For the most part, Hood does a good job of conveying Ender’s talent to win a war versus his fear of letting his violent tendencies take control. Inside the Battle Arena and in the friendships he makes with his fellow students, we can see why Ender finds a leadership role alluring. The inviting part is easy; it’s the manipulative side that’s tough. It’s one of the many “games” extending past the battle arena. If it’s not mind games with Graff, it’s power plays with Ender’s squad leader, Bonzo (Moises Arias). The cost of winning these games may lead to promotion, but they also lead to a rearrangement of his personality that causes Ender great distress.
However, the film never takes the wearing away of Ender’s personality as far as it needs to go. This is one of the rare instances where I think a movie would benefit from a montage. Ender’s success is tied to the ebbing of his compassion. The film opens with a quote from Ender that perfectly sums up his inner conflict: “In the moment when I truly understand my enemy, understand him well enough to defeat him, then in that very moment I also love him.” Graff doesn’t want to turn Ender into an unfeeling robot because empathy is the key to the boy’s success. It’s also his weakness, and Hood never lets us see enough of the latter. We get to relish his victories, but rarely do we have time to feel the emotional cost of those victories
Thankfully, Butterfield’s commanding (no pun intended) performance always holds everything together even when the script or direction is too loose to hammer home the themes. The young actor is absolutely captivating in the role as he runs the gamut of Ender’s emotions. Ender is a fascinating character because he’s both tough and fragile. One doesn’t cover up the other. They’re intertwined, and Butterfield thoughtfully navigates between the two. But when it comes to Ender as the commander, to what Graff is trying to turn the boy into, Butterfield is astounding. In those moments, I would follow that kid through the gates of Hell.
Ender, his fellow cadets, and their teachers have the benefit of not looking their enemy in the eye.
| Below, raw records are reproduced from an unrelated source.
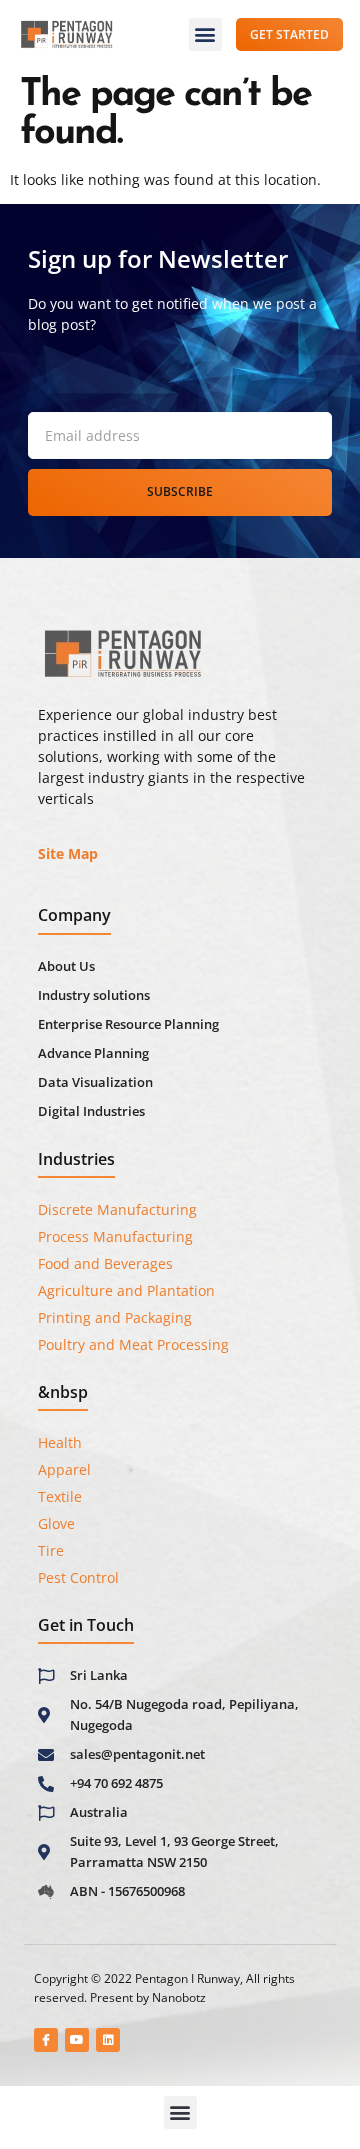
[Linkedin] (108, 2040)
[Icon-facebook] (46, 2040)
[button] (205, 34)
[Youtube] (77, 2040)
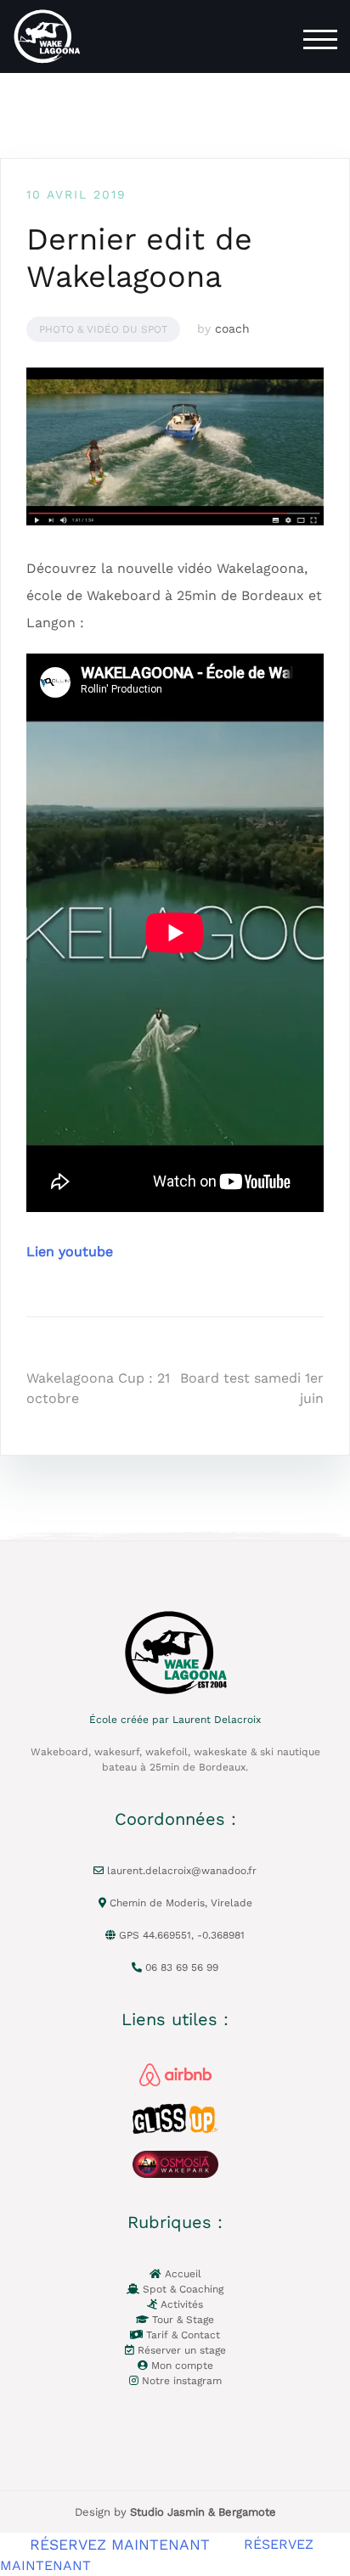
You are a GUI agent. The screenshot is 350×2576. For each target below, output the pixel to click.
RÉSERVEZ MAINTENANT (120, 2543)
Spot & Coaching (181, 2289)
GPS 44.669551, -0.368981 (180, 1935)
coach (232, 328)
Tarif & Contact (181, 2335)
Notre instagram (180, 2381)
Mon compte (180, 2365)
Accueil (181, 2274)
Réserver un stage (180, 2350)
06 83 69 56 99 (180, 1967)
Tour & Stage (181, 2320)
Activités (180, 2304)
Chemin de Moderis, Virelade (179, 1903)
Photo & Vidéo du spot (103, 329)
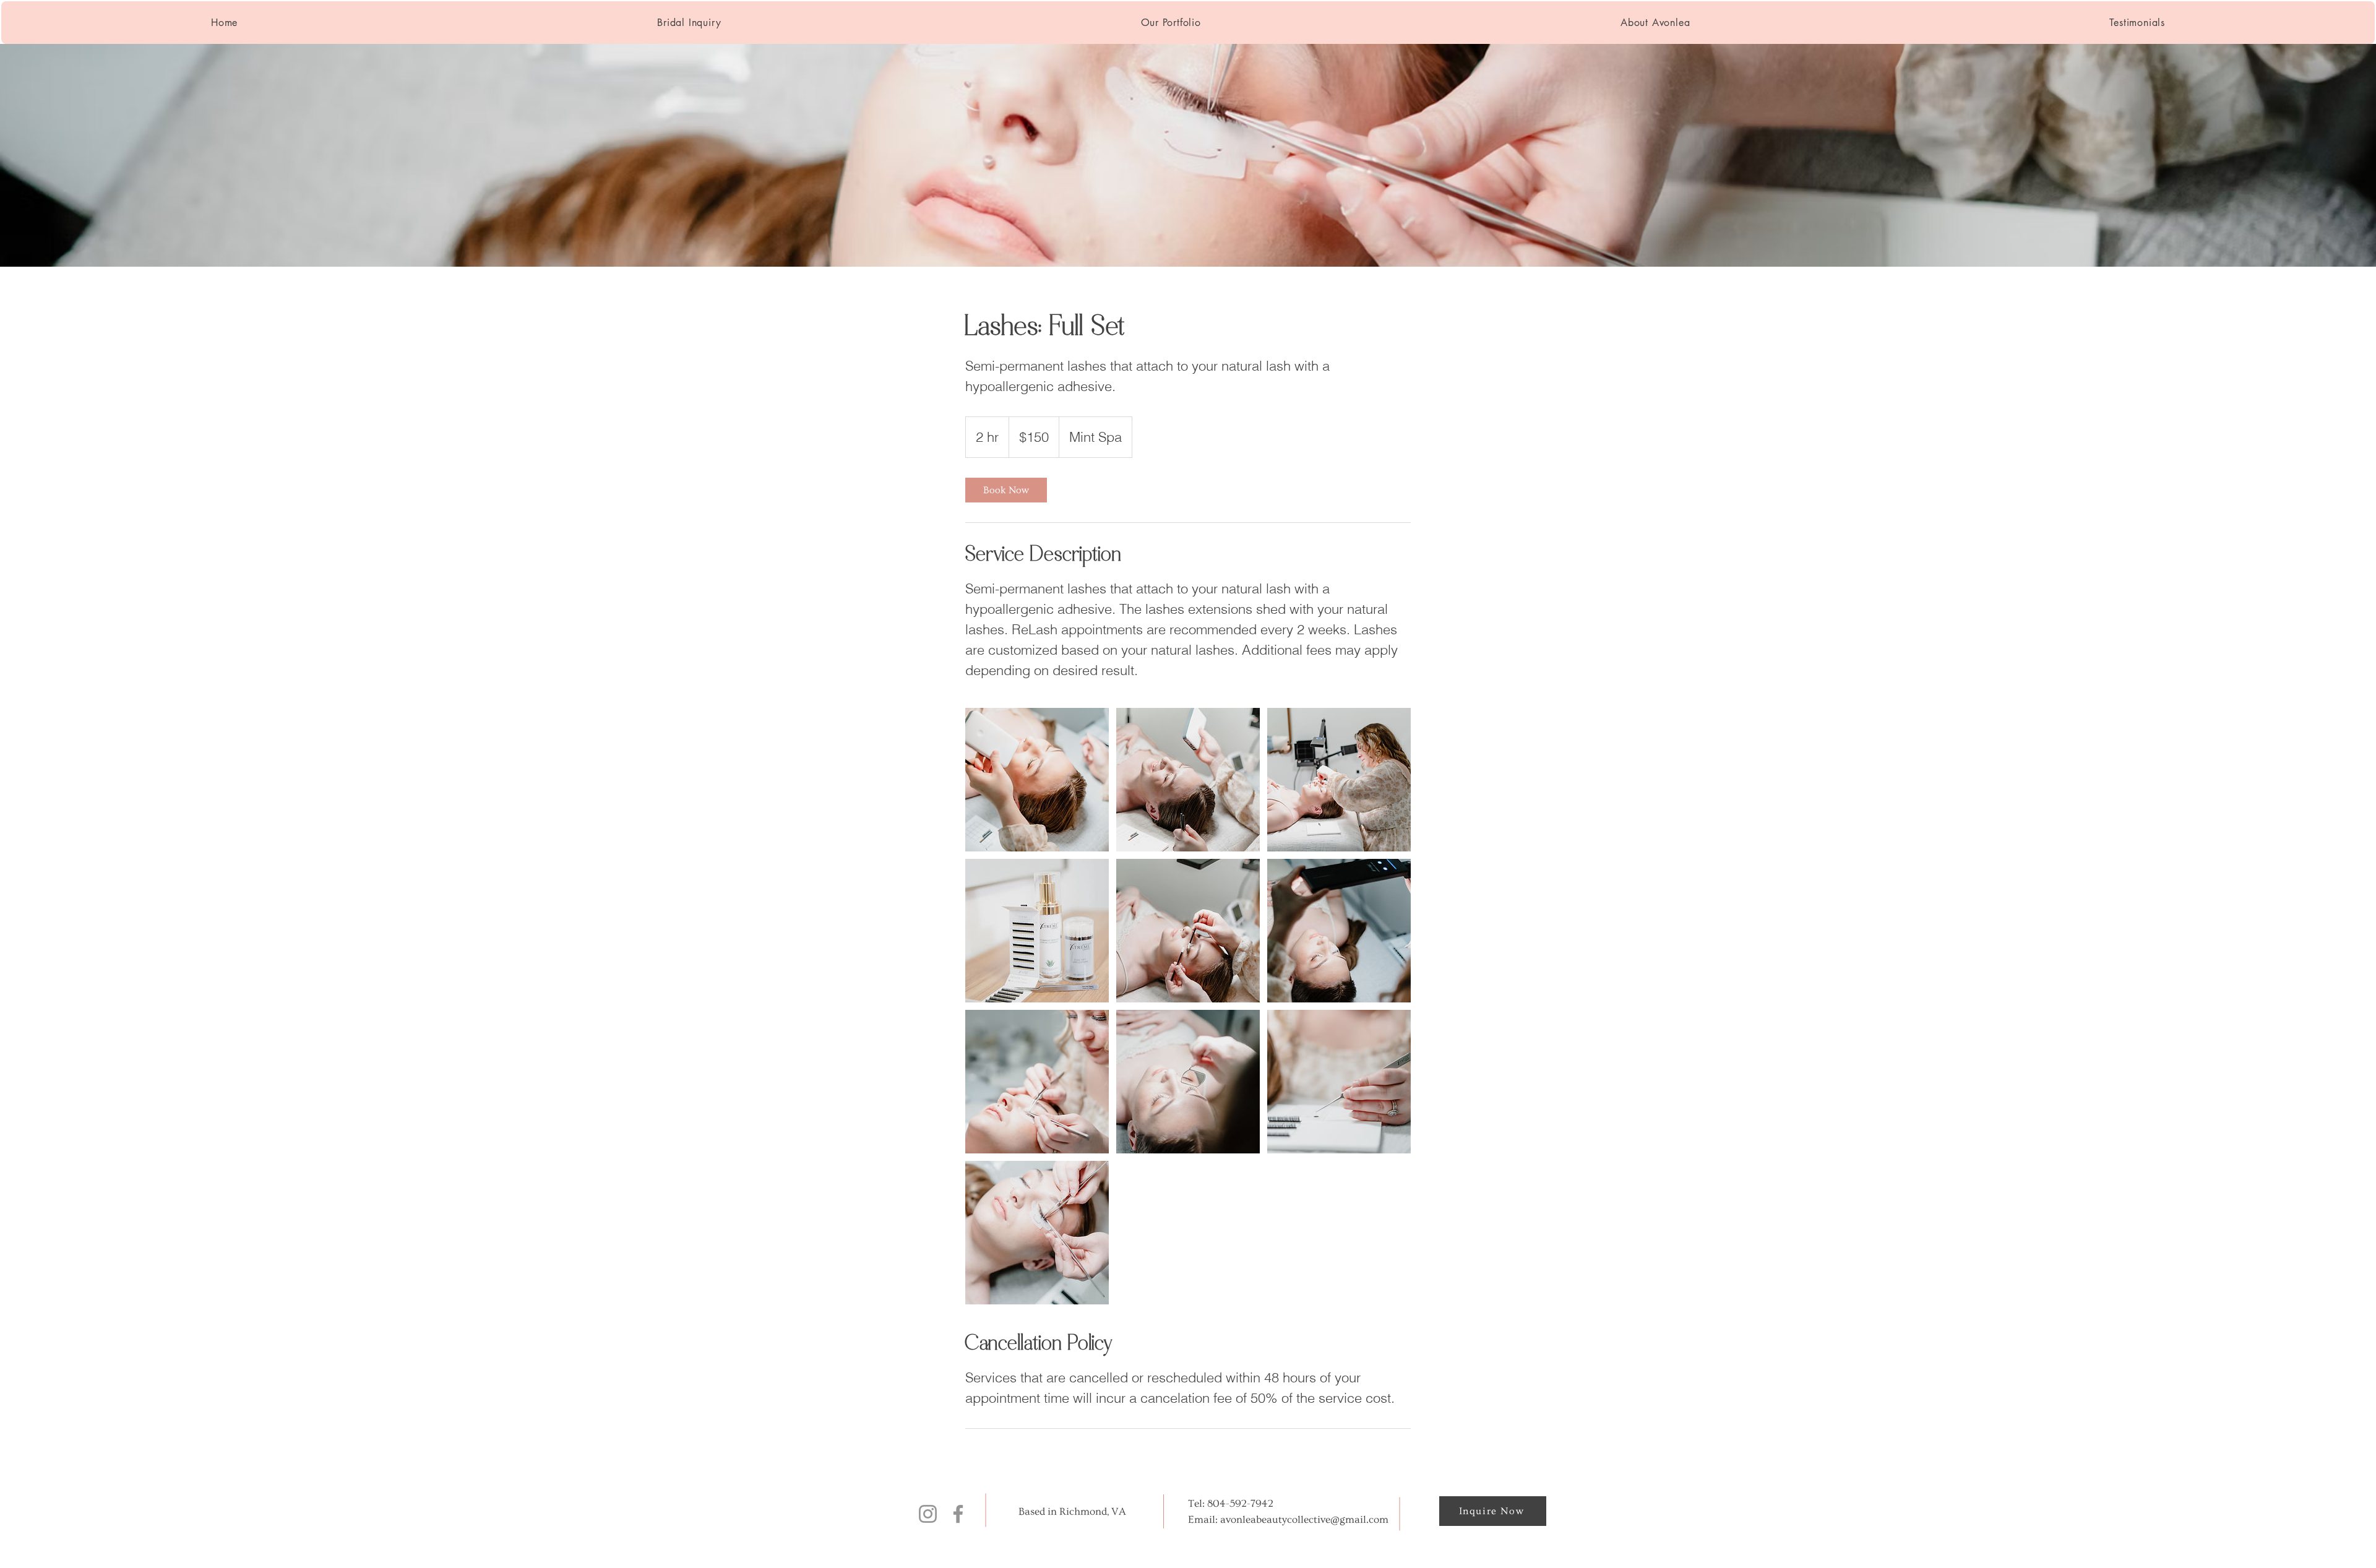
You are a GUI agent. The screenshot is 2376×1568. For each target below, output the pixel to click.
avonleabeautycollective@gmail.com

They’ve seen the ships from afar, heard the tales, and devoted themselves fully to a reasonable goal of preventing possible annihilation with a pre-emptive strike. But we still don’t have to look the enemy in the eye—the evil of manipulating children to murder millions—and Hood doesn’t want to look either, at least not in a serious, downbeat manner. Ender’s Game sees the creeping darkness in the periphery, but the film quickly floats away, ready to engage the action but reluctant to face the destruction.